REQUIREMENT 1:
Answer these from the article on Ray Orbach, one line each:
(a) For how many years was Orbach chancellor of the University of California, Riverside?
(b) With whom will Orbach work to secure more funding and support for the Office of Science?
(c) What annual budget does Orbach now oversee?
REQUIREMENT 2:
Repeat the article on Ray Orbach word for word between "Earlier this week, Ray" and "of $3.3 billion.", inclusive.

READING PASSAGE:
======
A Conversation with Ray Orbach

Earlier this week, Ray Orbach, the new director of the Department of Energy Office of Science, spent an hour outlining an optimistic future for the programs that he now oversees. This on-the-record discussion with a small group came a little more than two and one-half weeks after Orbach was sworn into office. Orbach is a theoretical physicist, and was chancellor of the University of California, Riverside, for ten years. He now oversees an annual budget of $3.3 billion.

"Science in the Office of Science is beautiful," it is a "magnificent enterprise," Orbach declared. His overall mission will be to work with Energy Secretary Spencer Abraham to secure additional funding and support for the Office of Science. Orbach conceded that the office's flat budget for the last decade had made it "very difficult" for university researchers. "It has become very tough," he said.
======
DATA EXCERPTS:
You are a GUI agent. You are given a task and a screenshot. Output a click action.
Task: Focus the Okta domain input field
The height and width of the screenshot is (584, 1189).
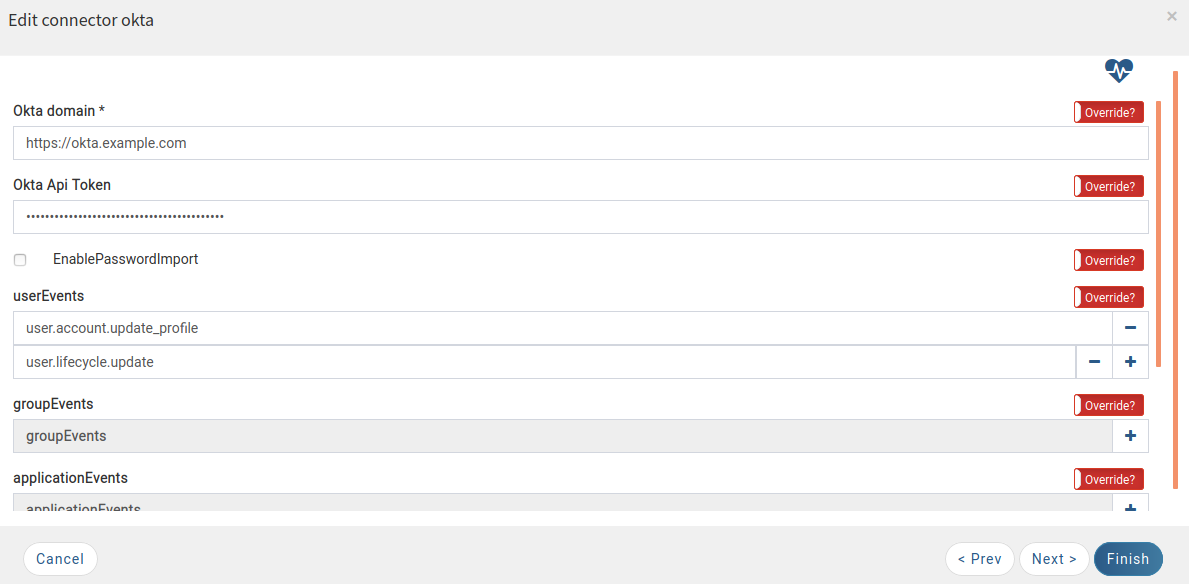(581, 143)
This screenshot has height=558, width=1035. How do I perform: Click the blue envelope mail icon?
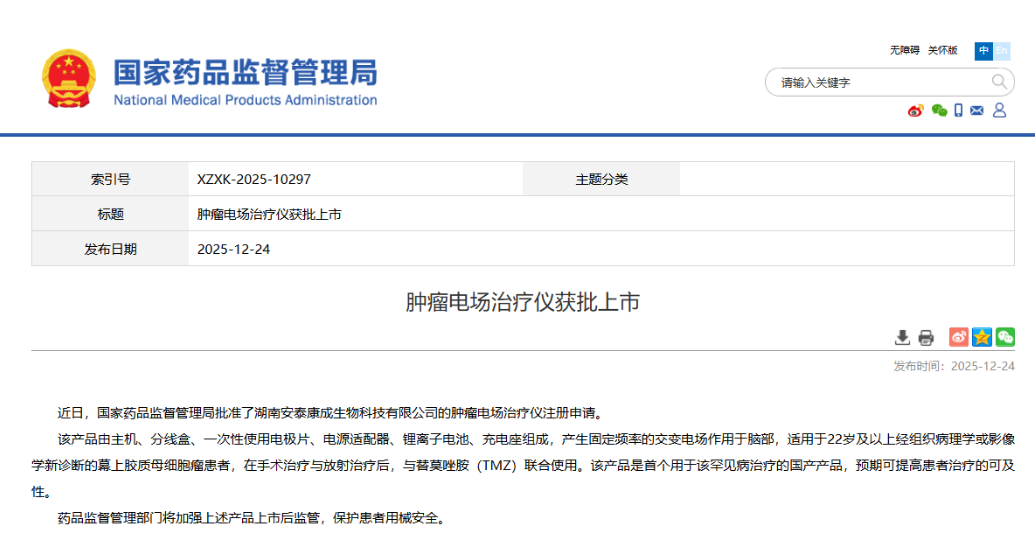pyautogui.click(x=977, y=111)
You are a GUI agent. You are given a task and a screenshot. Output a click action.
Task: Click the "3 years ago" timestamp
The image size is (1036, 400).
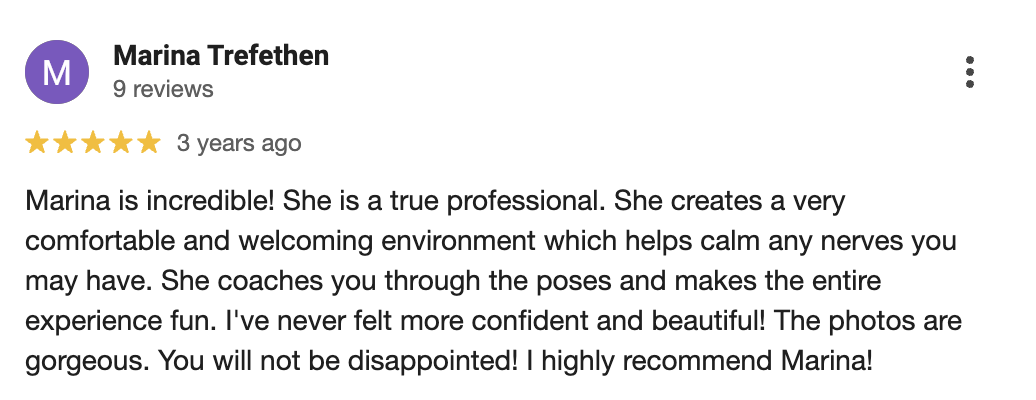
======
EXERCISE RESPONSE 1:
(a) Ten years.
(b) Energy Secretary Spencer Abraham.
(c) $3.3 billion.

EXERCISE RESPONSE 2:
Earlier this week, Ray Orbach, the new director of the Department of Energy Office of Science, spent an hour outlining an optimistic future for the programs that he now oversees. This on-the-record discussion with a small group came a little more than two and one-half weeks after Orbach was sworn into office. Orbach is a theoretical physicist, and was chancellor of the University of California, Riverside, for ten years. He now oversees an annual budget of $3.3 billion.